De heer Segers (ChristenUnie):
Daar ben ik blij mee.
De heer Van Nispen (SP):
Dat weet ik. Ook van mij complimenten voor de passages in het regeerakkoord over mensenhandel en het programma Samen tegen Mensenhandel. Daarin staan echt goede teksten, maar het moet de heer Segers toch ook zijn opgevallen dat er de afgelopen weken in aanloop naar dit debat toch wel heel veel zorgen en kritiek zijn geuit door de Nationaal Rapporteur Mensenhandel, het Centrum tegen Kinderhandel en Mensenhandel, FNV, CoMensha, FairWork en La Strada in een gezamenlijke brief, door de vier grote steden en door de Coalitie tegen seksuele kinderuit-buiting. Er zijn een heleboel zorgen, maar de rode draad die ik heb ontdekt – dat kan de heer Segers niet zijn ontgaan – is dat het eigenlijk aan financiële middelen ontbreekt, dat er extra middelen nodig zijn. Het is niet alleen een kwestie van prioriteitstelling in de regio. Dat is de makkelijke weg, want dan moet je zeggen: doet u maar wat minder aan bestrijding van terrorisme of andere ernstige strafbare feiten. Als de heer Segers de Staatssecretaris met de boodschap op pad stuurt om met politie en OM te gaan spreken, kunnen we de opdracht dan iets breder maken door te zeggen: benut het zomerreces in aanloop naar de begroting om te bezien of wij een kleine extra investering kunnen doen? Waarom zeg ik «kleine»? Omdat een paar miljoen euro extra weliswaar een hoop geld is, maar een relatief beperkte investering is die wel een heel groot verschil kan maken als je dat geld labelt, om een lelijk woord te gebruiken, dus alleen bestemt voor de bestrijding van mensenhandel.
De heer Segers (ChristenUnie):
Ik vind het wel een goede vraag. Laten wij die vraag maar aan de Staatssecretaris stellen. Zij gaat haar ronde maken langs OM en politie. Zij gaat vragen: komen jullie eruit? Ik heb zelf die ronde ook gemaakt. Ik was recent in Amsterdam bij prostitutiecontroleteams. Zij zeggen: «Wij zijn onderbemenst. Officieel, op papier, zouden wij voldoende capaciteit moeten hebben, maar in de praktijk hebben we die niet.» Als dat de realiteit is, heb ik niks aan een papieren werkelijkheid. Ik wil de echte werkelijkheid. Laten we de Staatssecretaris maar vragen om die gesprekken te voeren. Is er extra geld nodig? Moeten we hierin extra investeringen? Als die noodzaak er is, moeten we die onder ogen zien. Dan is het altijd kiezen in schaarste, dat weet ik inmiddels ook heel goed als lid van een coalitiepartij. Maar laten we eerst even kijken wat er nodig is. Ik vind dat we in alle ernst die vraag moeten stellen en dat we het antwoord serieus moeten nemen.
De heer Van Nispen (SP):
Ik ben alleen maar blij met dit antwoord.
De voorzitter:
Uitstekend. Dan kan de heer Segers verder met zijn betoog.

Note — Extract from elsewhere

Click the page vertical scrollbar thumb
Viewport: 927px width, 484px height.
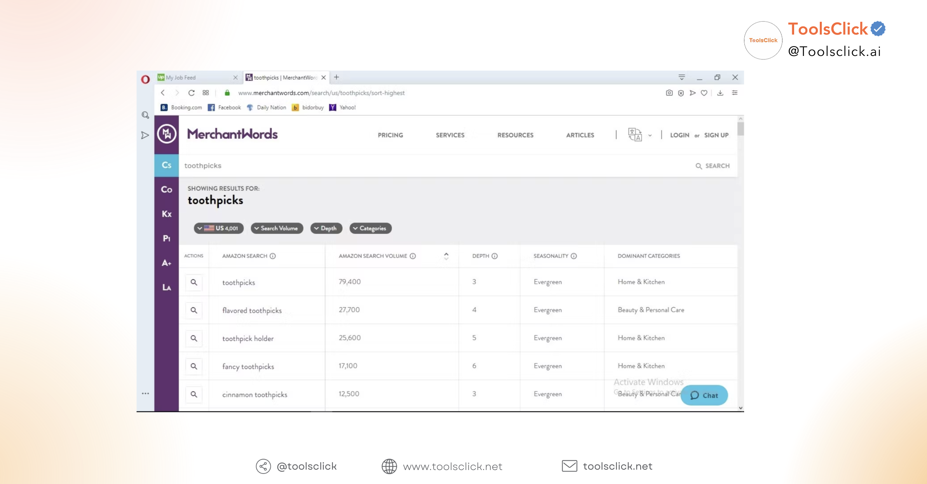pyautogui.click(x=741, y=128)
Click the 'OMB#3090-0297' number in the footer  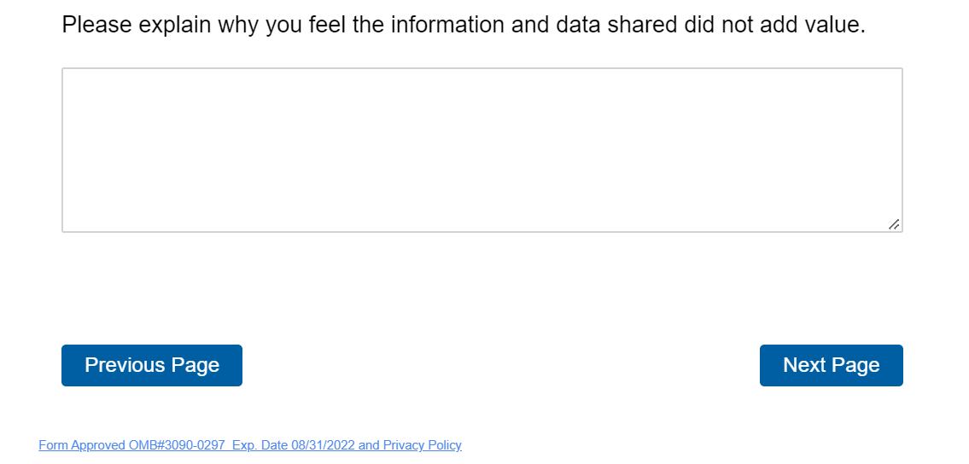click(177, 445)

De heer Segers (ChristenUnie):
Ik wil de Staatssecretaris vragen om nog even in te gaan op de suggestie van collega Kuik over gemeentelijk beleid. We weten dat heel veel gemeenten hun beleid niet op orde hebben. Sommige gemeenten hebben het goed op orde, maar andere doen eigenlijk niks. Ze hebben geen gespecialiseerde ambtenaren en geen plannen. Je zou eigenlijk een soort keurmerk moeten hebben. Dan pak je het beste gemeentelijke beleid en verklaar je dat tot norm. Zou dat niet een heel interessante gedachte zijn om eens uit te werken? Ik sluit me daar dus graag bij aan.

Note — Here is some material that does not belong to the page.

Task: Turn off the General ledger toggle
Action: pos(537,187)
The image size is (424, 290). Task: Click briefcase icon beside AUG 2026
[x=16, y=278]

Ik sluit me ook aan bij de vragen die zijn gesteld over digitale opsporing. Er is een verschuiving naar thuiswerk bijvoorbeeld. Dat is ook vatbaar voor misbruik. Er zijn 1.300 minderjarige Nederlandse meisjes die slachtoffer zijn van seksuele uitbuiting. Dat is echt een gruwelijk aantal. De voorzitter kijkt heel zorgelijk; ik rond af.
Dit vindt ook online plaats en het begint vaak online. Laten we dus ook online rechercheren en handhaven.

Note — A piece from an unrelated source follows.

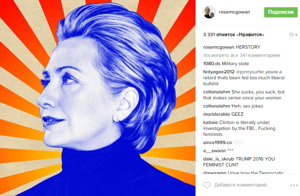The width and height of the screenshot is (300, 196).
Task: Open the 3 331 likes count
Action: [234, 35]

Mijn allerlaatste vraag gaat over de Dublinclaimanten. Dat is een gevoelig onderwerp. Een grote groep arriveert hier, maar er zijn niet direct opsporingsaanwijzingen. Overigens weten wij vanuit het verleden dat dit niet altijd betekent dat er geen mensenhandel is. We moeten daar dus heel secuur naar kijken. Stel dat het tot een overdracht komt aan bijvoorbeeld een land als Italië, dan kunnen we er in ieder geval voor zorgen dat het een warme overdracht is en dat er goede opvang plaatsvindt. Punt.